Vivimos
en una sociedad en la que somos más un número
que una entidad. Una entidad humana, a ver si piensan los que me leen que con
entidad pretendo decir financiera, un bolsillo con más o menos dinero (que
puede ser que así es como nos vean nuestros queridos dirigentes, como una cartera numerada con piernas y mas o menos billetes asomando).

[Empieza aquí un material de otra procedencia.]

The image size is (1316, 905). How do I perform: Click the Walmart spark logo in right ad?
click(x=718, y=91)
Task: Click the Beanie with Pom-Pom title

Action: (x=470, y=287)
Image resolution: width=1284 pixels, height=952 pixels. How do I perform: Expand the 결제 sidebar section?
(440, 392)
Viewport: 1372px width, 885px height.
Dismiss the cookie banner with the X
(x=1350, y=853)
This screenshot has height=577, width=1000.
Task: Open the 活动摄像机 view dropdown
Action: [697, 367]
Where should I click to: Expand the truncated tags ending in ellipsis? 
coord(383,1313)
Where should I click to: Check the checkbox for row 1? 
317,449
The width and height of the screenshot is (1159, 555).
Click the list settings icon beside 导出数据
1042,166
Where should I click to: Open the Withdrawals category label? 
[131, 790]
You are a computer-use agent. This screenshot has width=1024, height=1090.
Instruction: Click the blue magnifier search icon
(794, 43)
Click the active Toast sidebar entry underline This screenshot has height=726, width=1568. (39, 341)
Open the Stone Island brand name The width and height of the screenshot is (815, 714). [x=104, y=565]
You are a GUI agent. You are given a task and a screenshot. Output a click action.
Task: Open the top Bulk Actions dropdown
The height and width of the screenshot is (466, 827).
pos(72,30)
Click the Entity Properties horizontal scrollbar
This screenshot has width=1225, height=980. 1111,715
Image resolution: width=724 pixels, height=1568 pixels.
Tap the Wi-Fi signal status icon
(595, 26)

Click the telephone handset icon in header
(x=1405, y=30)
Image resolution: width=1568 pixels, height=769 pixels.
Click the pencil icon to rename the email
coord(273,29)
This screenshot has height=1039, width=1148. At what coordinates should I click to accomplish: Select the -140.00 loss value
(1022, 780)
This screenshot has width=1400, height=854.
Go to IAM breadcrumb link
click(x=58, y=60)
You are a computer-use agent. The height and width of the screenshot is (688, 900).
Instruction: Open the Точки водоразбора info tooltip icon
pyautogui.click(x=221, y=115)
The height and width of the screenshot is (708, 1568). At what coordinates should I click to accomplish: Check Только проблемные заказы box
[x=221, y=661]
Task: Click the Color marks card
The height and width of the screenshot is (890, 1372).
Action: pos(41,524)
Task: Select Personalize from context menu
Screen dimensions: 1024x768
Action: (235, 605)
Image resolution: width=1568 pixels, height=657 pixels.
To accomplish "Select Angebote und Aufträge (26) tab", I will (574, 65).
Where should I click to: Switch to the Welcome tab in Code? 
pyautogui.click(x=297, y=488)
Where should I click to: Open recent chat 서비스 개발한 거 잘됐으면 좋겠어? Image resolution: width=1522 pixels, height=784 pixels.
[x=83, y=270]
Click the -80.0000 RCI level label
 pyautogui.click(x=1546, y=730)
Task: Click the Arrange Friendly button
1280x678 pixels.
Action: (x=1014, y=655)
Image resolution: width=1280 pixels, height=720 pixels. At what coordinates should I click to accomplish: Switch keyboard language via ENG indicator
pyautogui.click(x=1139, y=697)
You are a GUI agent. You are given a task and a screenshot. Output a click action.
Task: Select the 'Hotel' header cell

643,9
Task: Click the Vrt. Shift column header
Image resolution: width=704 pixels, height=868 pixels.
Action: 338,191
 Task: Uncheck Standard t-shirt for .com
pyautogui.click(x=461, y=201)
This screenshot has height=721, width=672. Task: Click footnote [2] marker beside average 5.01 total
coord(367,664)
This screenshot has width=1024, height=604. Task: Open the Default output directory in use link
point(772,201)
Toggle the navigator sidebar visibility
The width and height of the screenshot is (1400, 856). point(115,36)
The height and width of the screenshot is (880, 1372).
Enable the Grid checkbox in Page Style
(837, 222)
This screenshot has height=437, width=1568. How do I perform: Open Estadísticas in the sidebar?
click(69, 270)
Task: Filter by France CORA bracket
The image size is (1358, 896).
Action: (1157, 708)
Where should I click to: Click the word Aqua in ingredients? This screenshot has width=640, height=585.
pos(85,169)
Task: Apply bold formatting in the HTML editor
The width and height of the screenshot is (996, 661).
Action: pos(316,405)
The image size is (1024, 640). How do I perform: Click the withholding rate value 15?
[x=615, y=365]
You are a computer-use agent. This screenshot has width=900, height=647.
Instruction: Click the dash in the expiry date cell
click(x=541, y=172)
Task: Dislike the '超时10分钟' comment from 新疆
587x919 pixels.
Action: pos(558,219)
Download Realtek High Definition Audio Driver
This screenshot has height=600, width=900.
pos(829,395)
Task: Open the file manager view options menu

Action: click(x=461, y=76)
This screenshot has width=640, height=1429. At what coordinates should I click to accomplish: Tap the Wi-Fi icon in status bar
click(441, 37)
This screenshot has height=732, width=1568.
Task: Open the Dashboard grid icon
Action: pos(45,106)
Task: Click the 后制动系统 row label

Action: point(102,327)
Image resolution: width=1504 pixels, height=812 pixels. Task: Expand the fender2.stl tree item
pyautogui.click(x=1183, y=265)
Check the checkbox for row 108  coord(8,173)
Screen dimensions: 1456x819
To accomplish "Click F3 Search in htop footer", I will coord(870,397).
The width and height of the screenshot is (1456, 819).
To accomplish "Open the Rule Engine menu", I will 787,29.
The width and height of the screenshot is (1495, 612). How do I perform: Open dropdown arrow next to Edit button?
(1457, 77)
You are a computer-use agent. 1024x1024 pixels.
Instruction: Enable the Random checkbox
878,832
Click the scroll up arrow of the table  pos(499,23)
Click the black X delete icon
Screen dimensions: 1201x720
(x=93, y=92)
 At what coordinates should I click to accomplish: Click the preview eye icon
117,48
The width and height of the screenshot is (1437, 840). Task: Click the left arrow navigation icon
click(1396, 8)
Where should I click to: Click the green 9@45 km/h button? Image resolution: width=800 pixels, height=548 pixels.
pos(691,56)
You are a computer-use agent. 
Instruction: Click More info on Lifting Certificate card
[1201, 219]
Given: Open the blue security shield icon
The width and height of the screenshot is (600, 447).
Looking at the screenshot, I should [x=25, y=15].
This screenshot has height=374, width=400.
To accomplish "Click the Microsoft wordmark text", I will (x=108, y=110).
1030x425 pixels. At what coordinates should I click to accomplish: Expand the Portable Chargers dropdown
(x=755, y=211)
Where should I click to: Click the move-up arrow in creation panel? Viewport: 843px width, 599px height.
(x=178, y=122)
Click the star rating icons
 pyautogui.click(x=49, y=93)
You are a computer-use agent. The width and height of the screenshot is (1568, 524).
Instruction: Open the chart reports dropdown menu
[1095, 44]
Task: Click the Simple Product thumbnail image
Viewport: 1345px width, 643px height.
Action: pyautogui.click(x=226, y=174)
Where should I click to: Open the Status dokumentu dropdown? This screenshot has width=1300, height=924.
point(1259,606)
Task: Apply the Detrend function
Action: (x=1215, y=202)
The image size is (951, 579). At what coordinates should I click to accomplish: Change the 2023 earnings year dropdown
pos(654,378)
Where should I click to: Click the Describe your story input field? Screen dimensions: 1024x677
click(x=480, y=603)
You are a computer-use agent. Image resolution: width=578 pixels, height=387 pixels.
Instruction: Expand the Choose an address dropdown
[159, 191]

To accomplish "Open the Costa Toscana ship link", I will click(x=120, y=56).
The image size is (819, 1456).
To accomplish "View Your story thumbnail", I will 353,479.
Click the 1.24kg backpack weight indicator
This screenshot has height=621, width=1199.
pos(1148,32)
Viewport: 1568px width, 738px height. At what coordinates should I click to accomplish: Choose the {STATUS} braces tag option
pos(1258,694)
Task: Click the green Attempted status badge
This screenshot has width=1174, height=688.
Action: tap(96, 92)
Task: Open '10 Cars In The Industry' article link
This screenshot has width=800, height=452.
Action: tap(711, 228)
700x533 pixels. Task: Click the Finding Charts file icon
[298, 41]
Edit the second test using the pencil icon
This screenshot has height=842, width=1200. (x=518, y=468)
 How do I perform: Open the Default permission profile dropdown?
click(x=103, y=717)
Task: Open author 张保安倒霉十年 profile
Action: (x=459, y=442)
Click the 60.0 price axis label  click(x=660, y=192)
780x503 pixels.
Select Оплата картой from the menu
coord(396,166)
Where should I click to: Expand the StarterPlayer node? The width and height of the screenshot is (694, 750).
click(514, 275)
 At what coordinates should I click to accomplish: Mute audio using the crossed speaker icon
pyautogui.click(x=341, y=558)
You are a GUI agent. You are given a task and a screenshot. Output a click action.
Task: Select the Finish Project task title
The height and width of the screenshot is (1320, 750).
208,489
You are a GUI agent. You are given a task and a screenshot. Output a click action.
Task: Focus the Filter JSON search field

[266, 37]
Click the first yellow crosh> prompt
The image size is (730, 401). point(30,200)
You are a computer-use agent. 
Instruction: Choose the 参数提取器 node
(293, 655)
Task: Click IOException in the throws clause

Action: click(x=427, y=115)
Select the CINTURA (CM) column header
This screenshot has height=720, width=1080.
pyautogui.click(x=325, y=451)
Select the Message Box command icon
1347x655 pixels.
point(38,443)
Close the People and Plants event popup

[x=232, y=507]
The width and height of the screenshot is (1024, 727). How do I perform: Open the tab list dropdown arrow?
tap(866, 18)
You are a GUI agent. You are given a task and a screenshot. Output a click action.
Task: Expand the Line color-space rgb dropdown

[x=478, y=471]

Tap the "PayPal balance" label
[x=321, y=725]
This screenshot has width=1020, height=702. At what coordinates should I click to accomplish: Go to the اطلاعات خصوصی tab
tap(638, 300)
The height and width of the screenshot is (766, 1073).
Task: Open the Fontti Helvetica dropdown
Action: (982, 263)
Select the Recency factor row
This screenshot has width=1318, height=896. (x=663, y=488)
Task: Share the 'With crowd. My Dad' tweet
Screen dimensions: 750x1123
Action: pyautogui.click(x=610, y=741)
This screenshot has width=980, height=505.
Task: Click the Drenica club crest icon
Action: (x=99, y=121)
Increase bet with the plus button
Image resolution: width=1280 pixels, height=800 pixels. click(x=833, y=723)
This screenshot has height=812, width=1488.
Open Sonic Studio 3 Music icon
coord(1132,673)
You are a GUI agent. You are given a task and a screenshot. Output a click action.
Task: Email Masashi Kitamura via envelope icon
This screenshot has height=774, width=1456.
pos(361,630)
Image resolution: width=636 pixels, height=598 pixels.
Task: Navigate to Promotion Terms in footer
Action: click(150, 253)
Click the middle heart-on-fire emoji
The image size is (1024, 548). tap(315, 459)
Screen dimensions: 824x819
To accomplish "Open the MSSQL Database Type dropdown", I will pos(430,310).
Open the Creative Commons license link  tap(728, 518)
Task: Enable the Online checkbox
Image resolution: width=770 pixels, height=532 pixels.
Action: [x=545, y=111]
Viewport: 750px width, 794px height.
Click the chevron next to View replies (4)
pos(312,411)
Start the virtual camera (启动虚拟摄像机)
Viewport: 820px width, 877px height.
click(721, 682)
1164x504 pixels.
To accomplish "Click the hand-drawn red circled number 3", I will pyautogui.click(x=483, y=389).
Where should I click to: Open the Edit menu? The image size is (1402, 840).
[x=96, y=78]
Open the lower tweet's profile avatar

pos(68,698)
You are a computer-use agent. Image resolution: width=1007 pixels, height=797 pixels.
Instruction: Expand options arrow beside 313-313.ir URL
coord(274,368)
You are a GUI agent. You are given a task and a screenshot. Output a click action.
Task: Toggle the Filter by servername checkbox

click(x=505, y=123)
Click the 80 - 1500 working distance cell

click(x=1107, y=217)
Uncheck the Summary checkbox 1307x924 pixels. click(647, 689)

Vivimos en un modelo social en el que hacemos creer a las personas desde
muy pequeñas que las que tengan el número más alto en una calificación sobre
conocimientos aleatorios son las más inteligentes. ¿Quién ha decidido que es más
importante saber el teorema de Pitágoras que diferenciar qué setas son
venenosas? ¿Quién ha llegado a la conclusión de que un problema matemático sólo
será correcto cuando la solución venga dada siguiendo el procedimiento exigido
por el profesor?
Se
está matando la originalidad, la
creatividad, y lo peor de todo, el amor propio de esas pequeñas personitas desde
su más tierna infancia. Porque ese convencimiento que van a adquirir desde tan
temprano, esa sensación de superioridad o inferioridad con respecto a sus más
aventajados o desaventajados compañeros, es algo que les acompañará de por vida
y que probablemente determine por completo sus futuros; es algo que va a modelar profundamente su personalidad y actitud en la vida. Estamos creando cuadrillas de críos que saldrán
de los institutos convencidos de que los números, de calificaciones o de las nóminas,
determinan sus aptitudes. Y no lo hacen.
¿Con qué derecho se dice que un niño está más cualificado que
otro? ¿En qué escala? ¿En qué materia? ¿No puede ser que a ese niño simplemente
no se le esté estimulando correctamente en lo que realmente destaca? Siempre
hemos escuchado que los adultos tienen la razón, que los niños no saben. Pero
nunca he visto guerras generadas por los errores de unos niños, ni por las
pasiones mal reprimidas de unos chiquillos, nunca he visto maldad sin solución,
terrorismo o destrucción deliberada y malsana en los juegos infantiles. Los adultos, mal
que pese, no son más que niños grandes, y como tales, no deberían decidir
libremente sobre la vida de otras personas, y menos aún siendo estas personas débiles,
pequeñas y fácilmente manipulables. Cortarle las alas al futuro de una criatura
porque sea torpe en matemáticas, o en sintaxis, quizás esté privando a la
humanidad de un brillante inventor. Y no por no estimularlo, sino por minar su confianza en sus posibilidades para destacar en algo por encima de los demás.
Ser adulto no debería implicar querer organizar a tu manera el mundo que te rodea o manejar la
situación según lo que más correcto parezca en ese momento, mirando en realidad
por tus propios intereses y convicciones. Quizás en el siguiente post sustituya
la palabra niño por pueblo, y adulto por gobierno.